**Requirement:** Reproduce the forum thread on target shooting below word for word, from its first line through its last.

**Source text:**
Ha! I meant 27'. When I lived in the Pacific Northwest (Birch Bay, WA) I hadn't a garage at all, so 27" wouldn't have fit a canoe even sideways. When I sell this albatross of a house the move back may be in the works. In a few weeks it'll be too cold to shoot so it's my basement range for me. I'm getting a bit too old for this cold.


----------



## ol'school42 (Feb 13, 2016)

TARNATION! I thought I lose the previous post and... Oops... I meant 27'. My basement range is bigger and in a few weeks it'll be too cold for me to practice outdoors. So I can't wait to read your post when your Perk comes in. Mine hasn't either but it'll be here next week. I ordered on the 13th of March.


----------



## treefork (Feb 1, 2010)

I'm glad you worked it out . It's great when things come together .


----------



## ol'school42 (Feb 13, 2016)

Yeah Buddy! Now I'm getting consistent groups with even the homemade slings. So far though the Top Shot & the Jellybean seem to be the go to's. (did I just end a sentence with a preposition?). I'll probably short out when the Perk 9 arrives.


----------



## treefork (Feb 1, 2010)

ol'school42 said:


> Yeah Buddy! Now I'm getting consistent groups with even the homemade slings. So far though the Top Shot & the Jellybean seem to be the go to's. (did I just end a sentence with a preposition?). I'll probably short out when the Perk 9 arrives.


You will love the Ranger Tac since you like the Top Shot . The Perk # 9 will keep you busy for awhile .


----------

**Source data:**

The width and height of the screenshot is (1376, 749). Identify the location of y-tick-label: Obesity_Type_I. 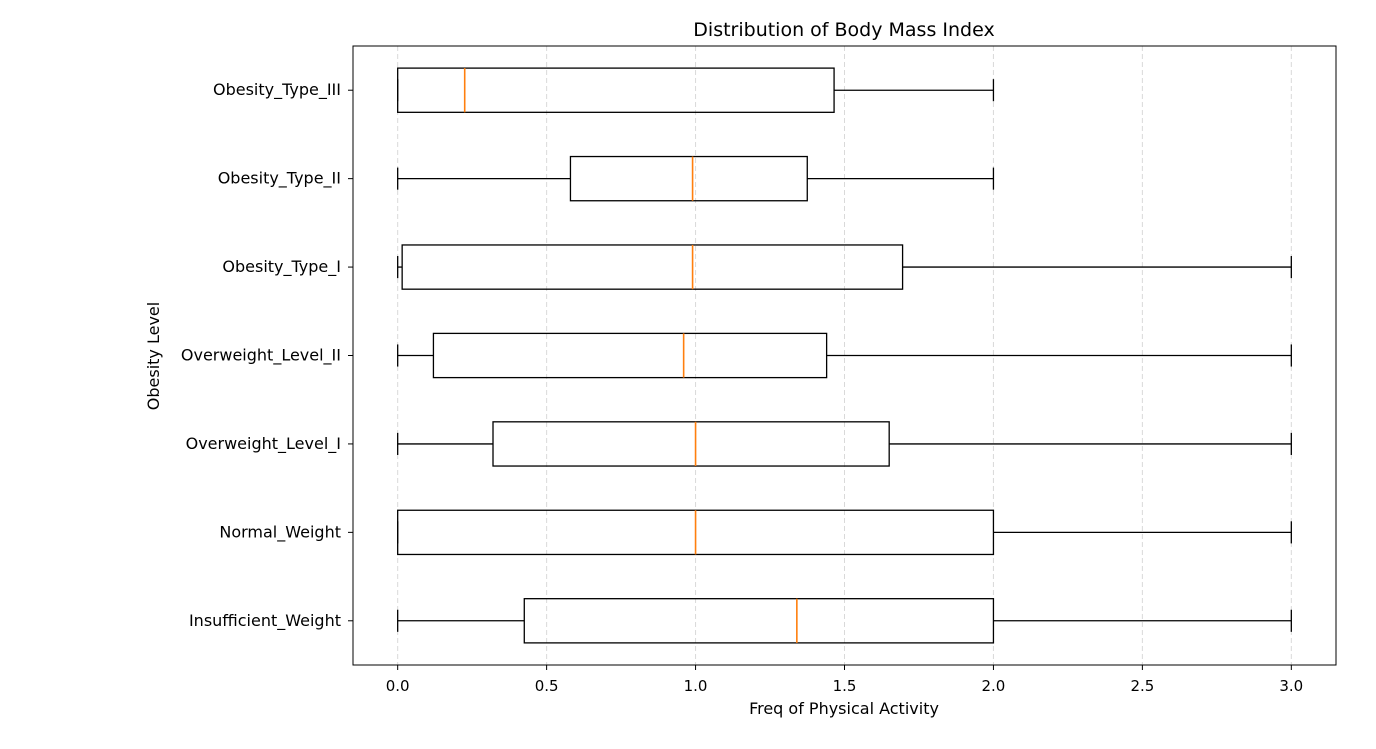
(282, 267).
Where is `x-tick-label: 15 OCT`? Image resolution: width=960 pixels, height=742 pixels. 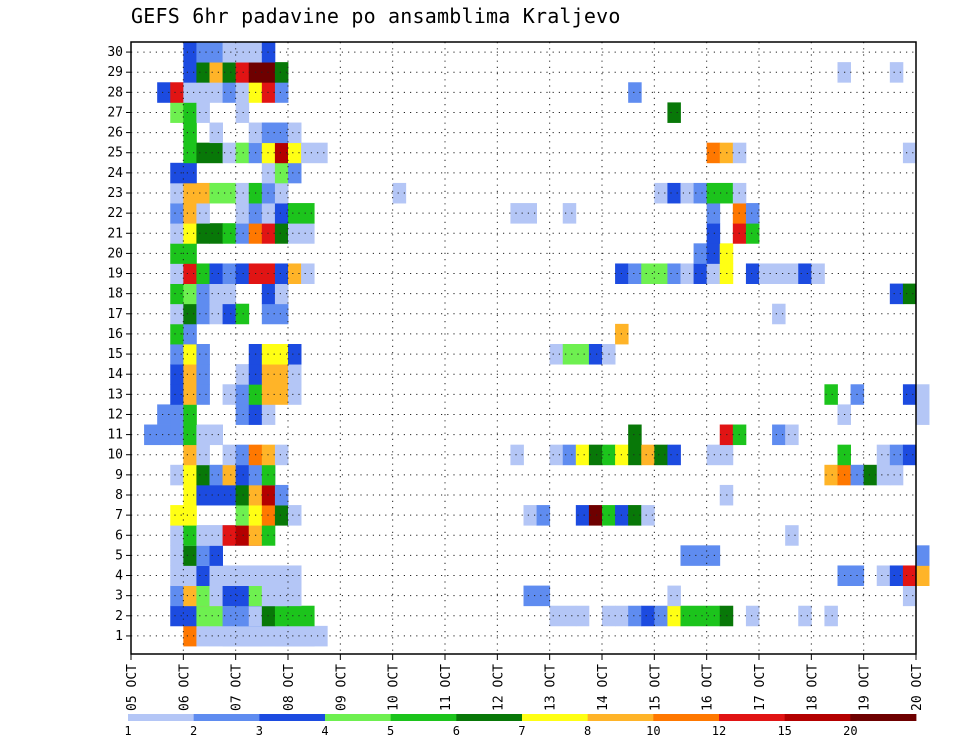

**Written answer:**
Ha! I meant 27'. When I lived in the Pacific Northwest (Birch Bay, WA) I hadn't a garage at all, so 27" wouldn't have fit a canoe even sideways. When I sell this albatross of a house the move back may be in the works. In a few weeks it'll be too cold to shoot so it's my basement range for me. I'm getting a bit too old for this cold.


----------



## ol'school42 (Feb 13, 2016)

TARNATION! I thought I lose the previous post and... Oops... I meant 27'. My basement range is bigger and in a few weeks it'll be too cold for me to practice outdoors. So I can't wait to read your post when your Perk comes in. Mine hasn't either but it'll be here next week. I ordered on the 13th of March.


----------



## treefork (Feb 1, 2010)

I'm glad you worked it out . It's great when things come together .


----------



## ol'school42 (Feb 13, 2016)

Yeah Buddy! Now I'm getting consistent groups with even the homemade slings. So far though the Top Shot & the Jellybean seem to be the go to's. (did I just end a sentence with a preposition?). I'll probably short out when the Perk 9 arrives.


----------



## treefork (Feb 1, 2010)

ol'school42 said:


> Yeah Buddy! Now I'm getting consistent groups with even the homemade slings. So far though the Top Shot & the Jellybean seem to be the go to's. (did I just end a sentence with a preposition?). I'll probably short out when the Perk 9 arrives.


You will love the Ranger Tac since you like the Top Shot . The Perk # 9 will keep you busy for awhile .


----------